Fig IB in S1 Text further presents the sequence logos of the first ten amino acid positions at the-terminus for the positive samples in the ACP-Mixed-80 test set. Statistical analysis reveals that Glycine (G) occurs most frequently at the first position, while Phenylalanine (F), Leucine (L), and Lysine (K) are significantly enriched within the first ten positions. The crucial functional roles of these amino acids in ACPs have been well-established in prior studies [55,56]. For instance, cationic residues (e.g., K) can penetrate and disrupt cancer cell membranes, thereby inducing cytotoxicity. Concurrently, hydrophobic residues (e.g., F) enhance anticancer efficacy by destabilizing membrane integrity. Importantly, our model successfully captures and prioritizes these functionally critical residues, demonstrating its biological interpretability and alignment with known mechanisms of action.
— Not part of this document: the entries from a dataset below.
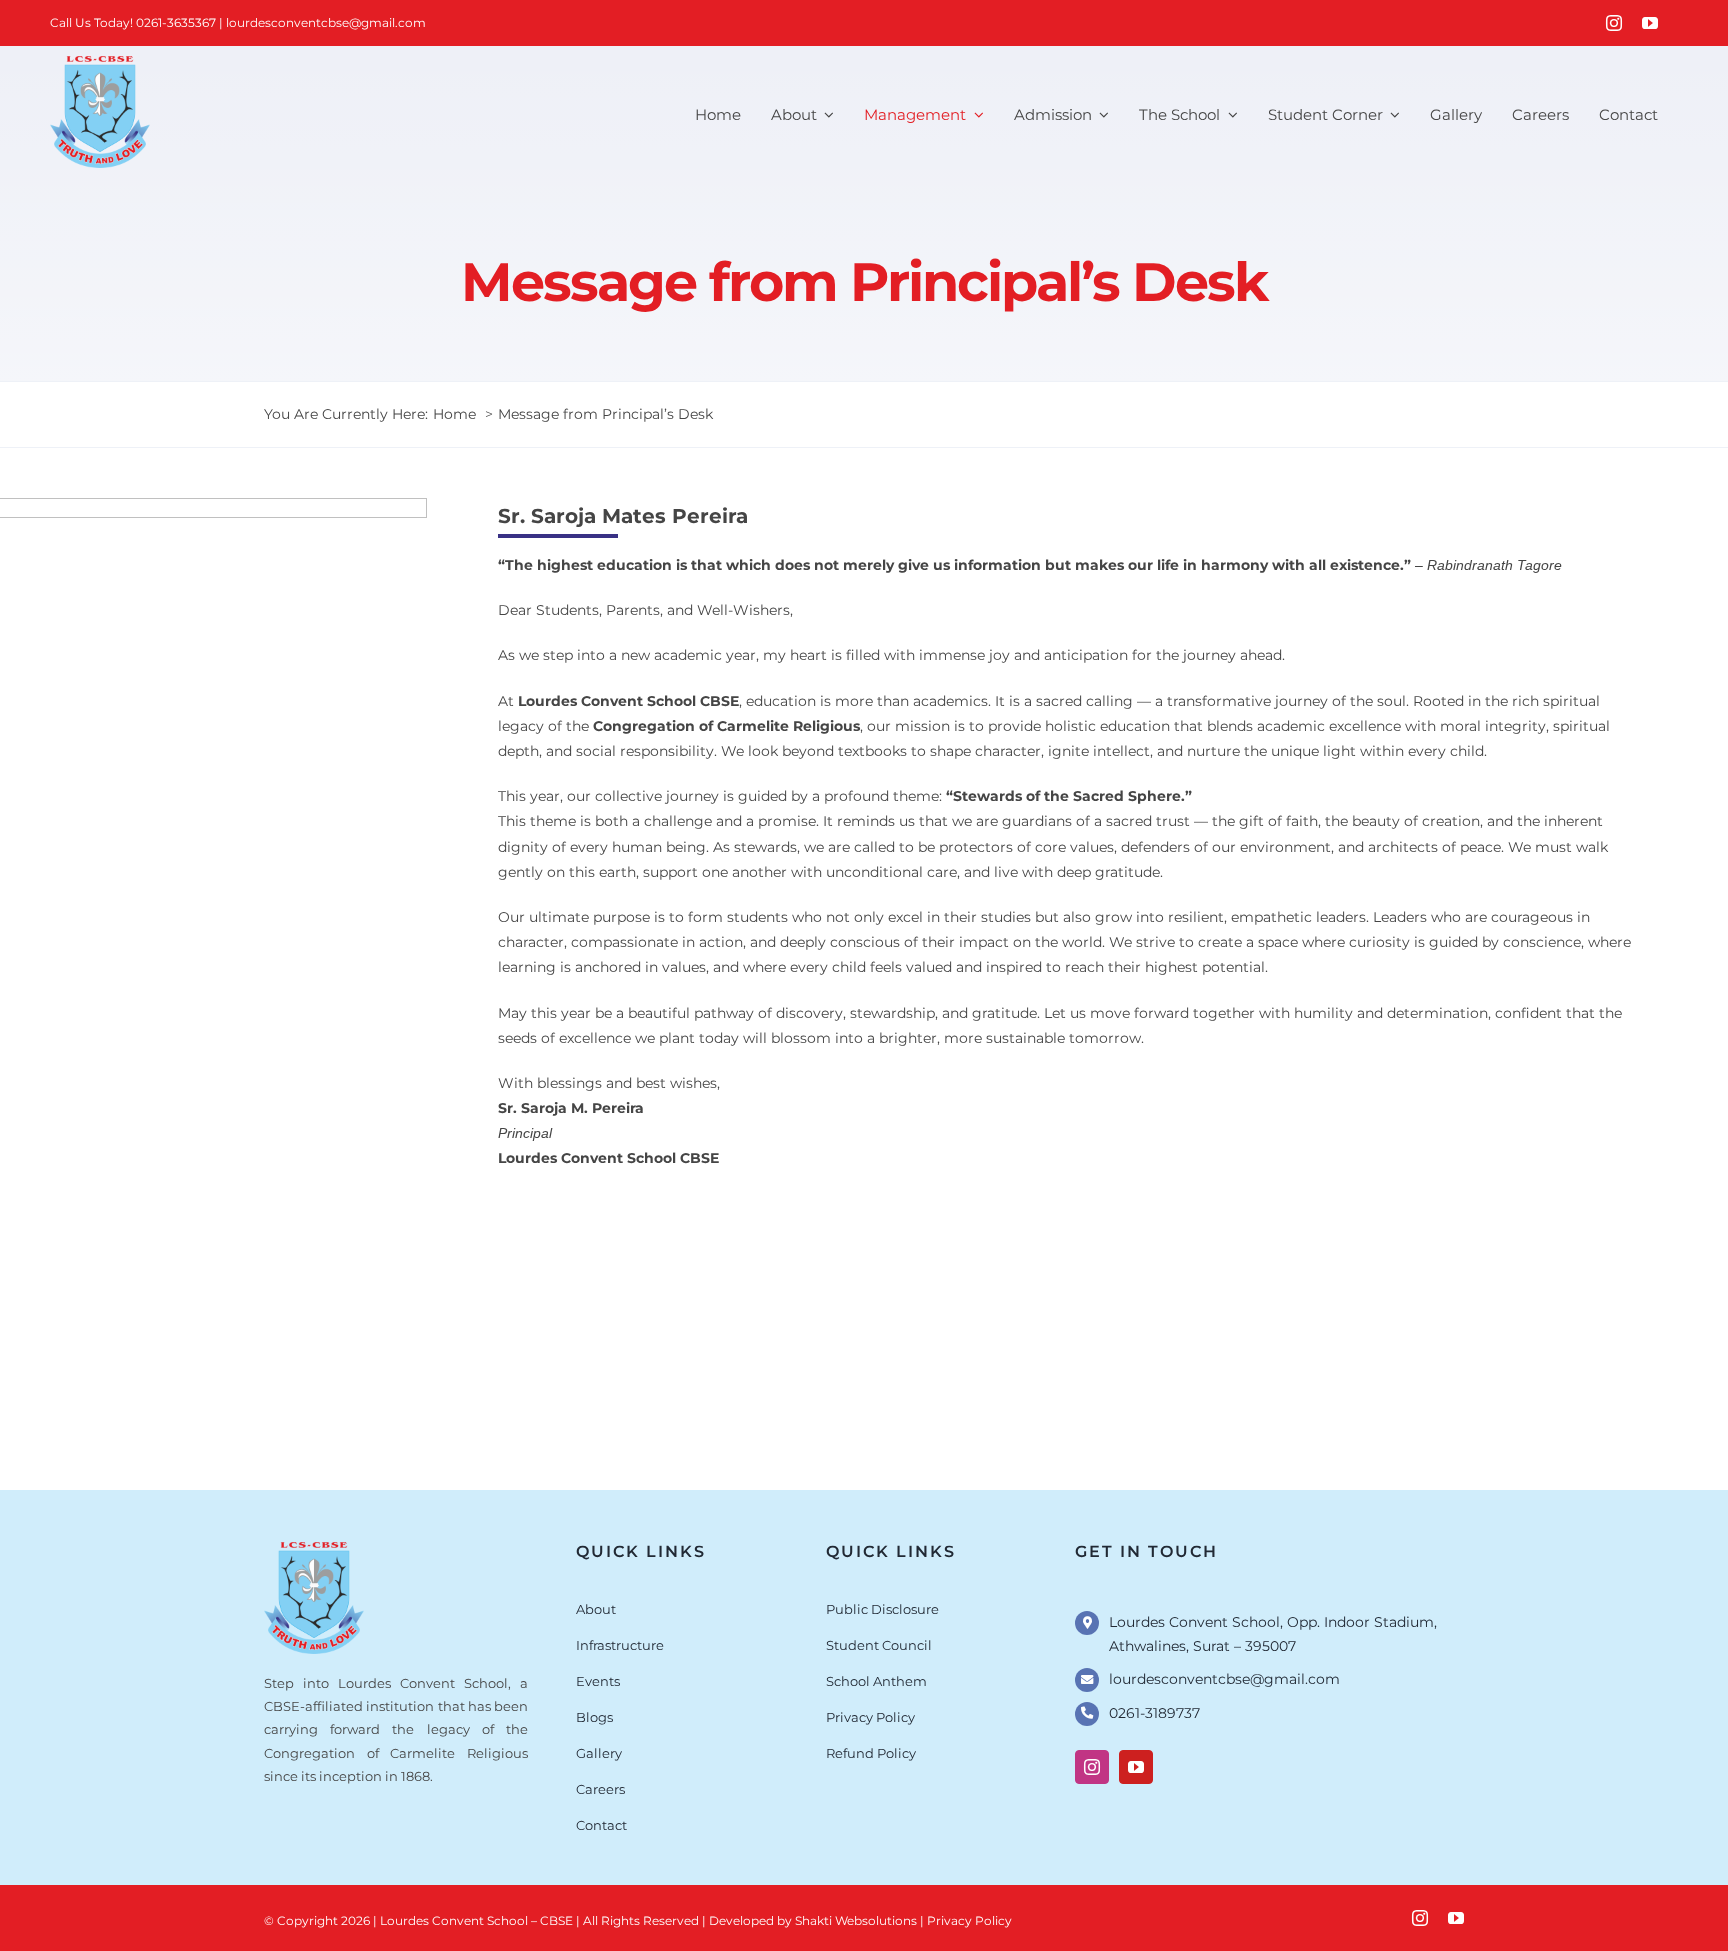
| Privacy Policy (966, 1920)
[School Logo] (314, 1549)
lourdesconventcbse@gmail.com (326, 22)
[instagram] (1614, 23)
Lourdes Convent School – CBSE (476, 1920)
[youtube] (1650, 23)
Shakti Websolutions (857, 1920)
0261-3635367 (176, 22)
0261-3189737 (1154, 1713)
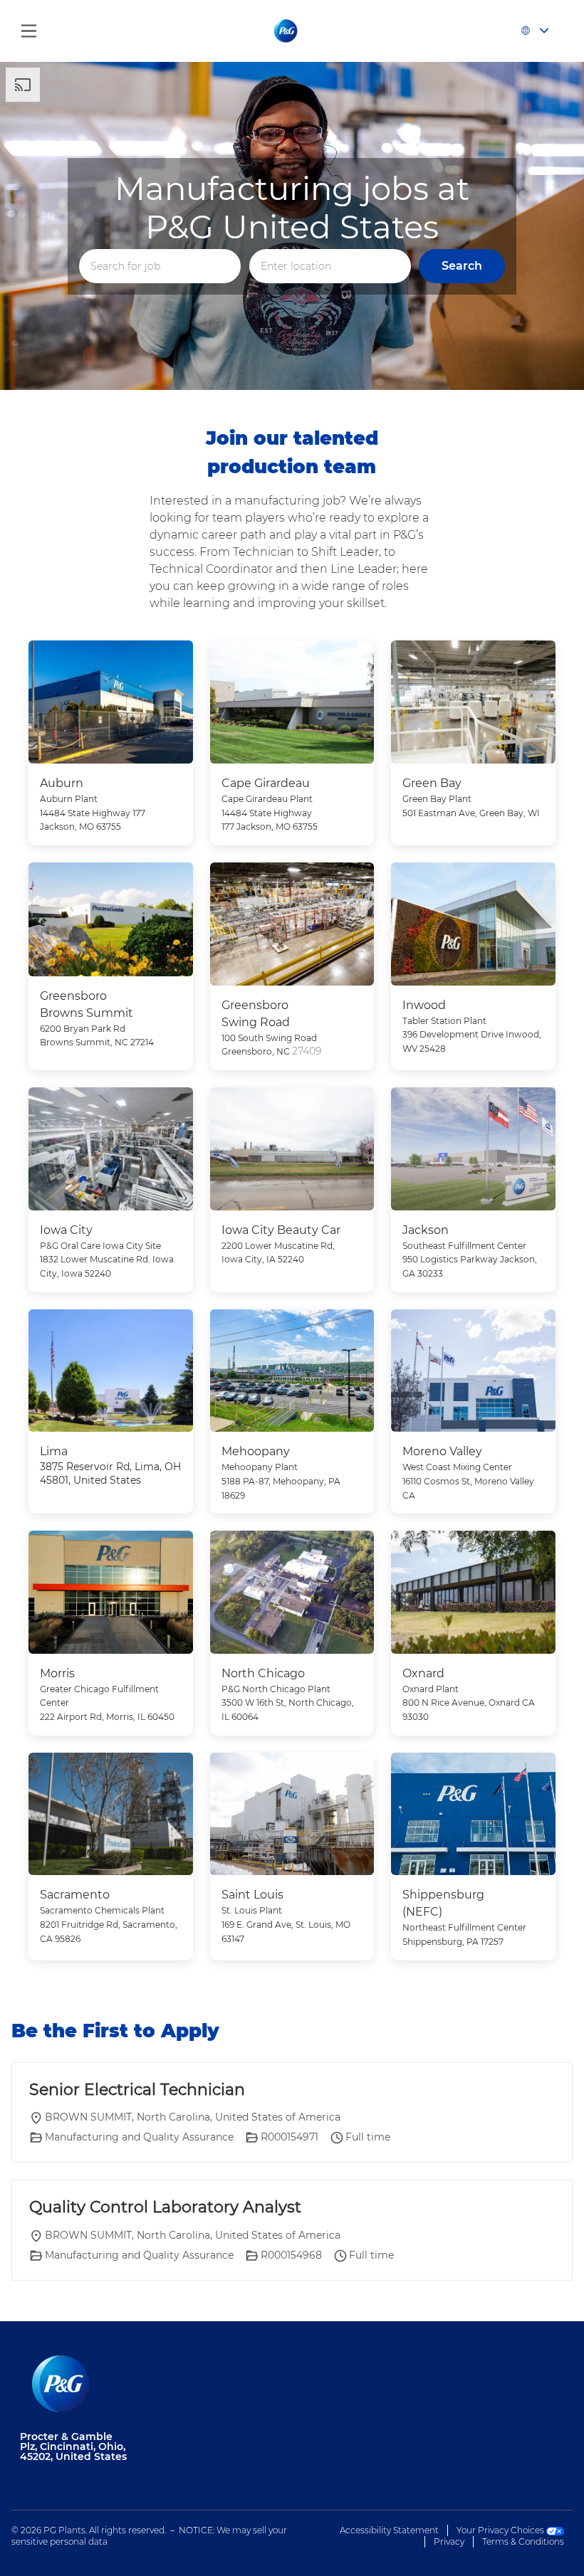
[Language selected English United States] (538, 30)
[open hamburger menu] (29, 31)
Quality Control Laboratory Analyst (165, 2207)
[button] (462, 266)
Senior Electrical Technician (137, 2089)
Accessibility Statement (389, 2530)
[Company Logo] (286, 29)
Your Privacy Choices (501, 2530)
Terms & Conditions (523, 2541)
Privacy (449, 2541)
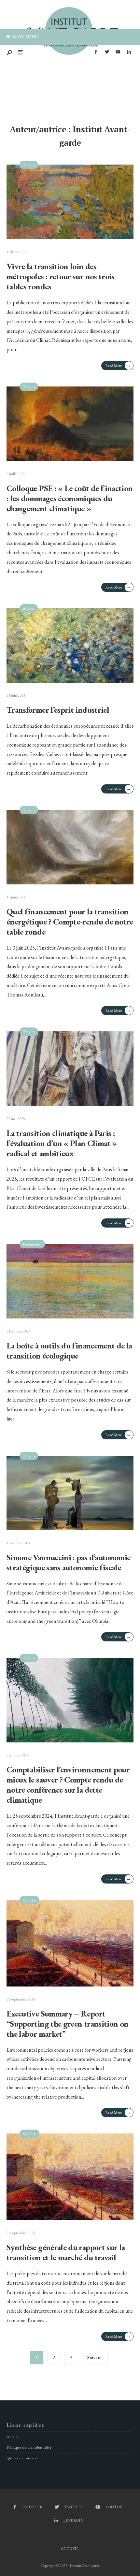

3.9. Extended application: toxicity prediction

From a translational perspective, the therapeutic potential of ACPs depends not only on their anticancer efficacy but equally on their safety profiles—peptides cytotoxic to normal cells have limited clinical applicability. To comprehensively evaluate peptide candidates, we apply Multi-ACPNet to toxicity prediction, extending its application scope to address this critical safety dimension in peptide therapeutic development.

In the absence of publicly available datasets specifically for ACP toxicity, we construct two dedicated datasets to comprehensively evaluate model performance: a general peptide toxicity dataset S1 for benchmark validation, and an ACP toxicity test set S2 for targeted evaluation. First, to establish the initial data pool, we retrieve 1,783 reviewed toxic peptide sequences from the UniProt [57] database using the search query “KW-0800 AND (length: [10 TO 50])”, and obtain 10,493 non-toxic peptide sequences using the query “NOT KW-0800 AND NOT KW-0020 AND (length: [10 TO 50])”. To specifically assess the model’s ability to predict the toxicity of ACPs, we further screen sequences that overlap with the above‑mentioned data pool from the four ACP datasets employed in this study: ACP-Mixed‑80, AntiCP 2.0_Main, AntiCP 2.0_Alternate, and the ACP functional activity prediction dataset. From this overlap, we construct an independent test set S2, which contains 41 non-toxic ACPs and, due to limited data availability, only 14 toxic ACPs. After excluding the sequences included in S2 from data pool, we reduce redundancy in the remaining peptides using CD‑HIT with a 90% threshold, producing 1,202 unique toxic peptide sequences and 5,811 non-toxic sequences. To ensure class balance, we randomly select an equal number of non‑toxic peptides. We then randomly select approximately 15% of peptides from both the toxic and non-toxic subsets to form the test set, yielding the general peptide toxicity dataset S1 with 2,050 training and 354 test samples.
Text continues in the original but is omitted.